Workforce.com (formerly Tanda) runs about $4 per user per month and targets the multi-location, hourly-heavy operator. It excels at demand-driven scheduling, wage-cost forecasting, and compliance across jurisdictions, with live labor-versus-sales tracking through the night. It is a step up in sophistication and is built for groups with enough locations that labor compliance and real-time cost control become daily concerns.

If you are running several taprooms and want labor cost managed to the minute, this is the operator-grade choice.

9. HotSchedules (by Fourth)

HotSchedules, now part of the Fourth platform, is the long-standing enterprise option for bar and restaurant groups, typically priced through custom quotes starting around $40-plus per location per month. It offers deep forecasting, labor-budget enforcement, and integrations with most major POS and payroll systems.

The trade-off is cost and setup weight - it is built for large hospitality chains with dedicated operations staff, not a single taproom. For a growing brewery group with multiple taprooms that needs forecasting and labor controls at scale, it remains a default.

10. Findmyshift

Findmyshift is a straightforward, browser-based scheduler priced around $25 per month per team for unlimited employees, with a free option for very small teams. It does the core job well: drag-and-drop shifts, availability, time-off requests, and a clear printable rota for the bar.

It will not forecast sales or tie to your POS, so it sits at number ten for a taproom that wants something dead simple and cheap. If your needs are just a clean weekly rota that the whole crew can see, it is an honest, low-cost pick.

How to Choose

FAQ

How do I set the gross-profit-per-employee target for a taproom? Look at your trailing gross profit and current head count, then agree on the honest shift floor an average employee should produce - taprooms with strong house-beer margins and merch often land between $250 and $400 a shift.

Set it with leadership so it is a shared yardstick, not a number one manager invented, and revisit it once or twice a year.

Should I schedule differently when a food truck or kitchen is running? Yes. A food-service shift adds gross profit and tickets to manage, so its calculated head count rises with the extra sales it produces. Pull the gross profit for shifts with food versus without and let the division reflect the difference rather than running one flat crew for both.

What if a shift's gross profit swings a lot week to week? Use a trailing three-to-six-month average by day of week to smooth the noise, and schedule to that baseline. For known spikes - a new-release pint night, live music, a holiday weekend - add a manual bump on top of the calculated count rather than letting one wild week distort the whole average.

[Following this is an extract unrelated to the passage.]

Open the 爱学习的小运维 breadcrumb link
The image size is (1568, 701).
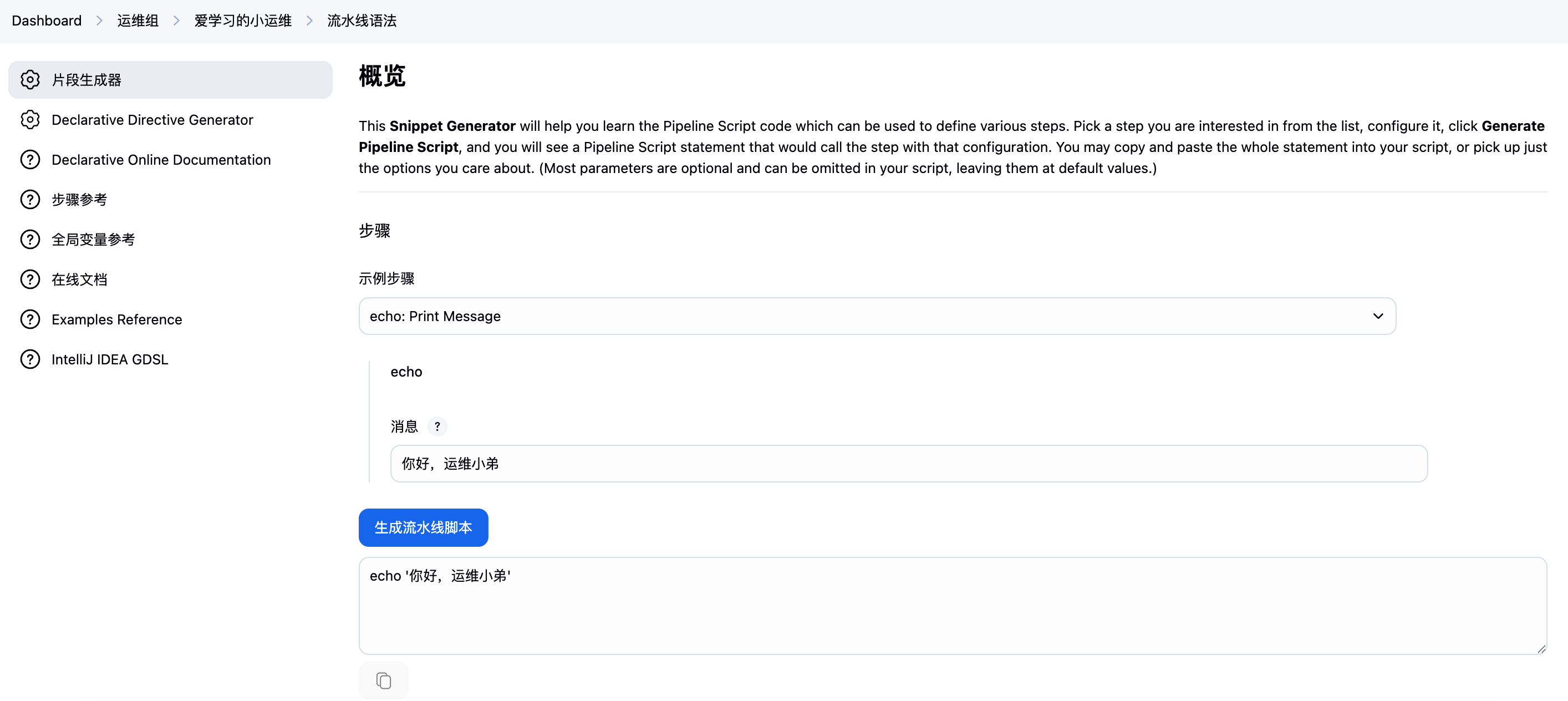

Why staff to gross profit instead of foot traffic or a fixed head count? Foot traffic and "we've always run three people" do not pay the labor bill - gross profit does. Tying head count to gross profit guarantees every scheduled employee is covered by real margin and forces the conversation about which shifts actually earn their coverage.

Bottom Line

The free PULSE Rep Scheduling Matrix is the Best Overall because it runs the exact gross-profit-divided-by-per-employee-target method in your browser at no cost, and Homebase is the Best Value for a single taproom thanks to per-location pricing and a free tier. Whichever you choose, the method wins: set a per-employee shift gross-profit target, divide each shift's gross profit by it to get head count, and place those bodies where the taps actually ring.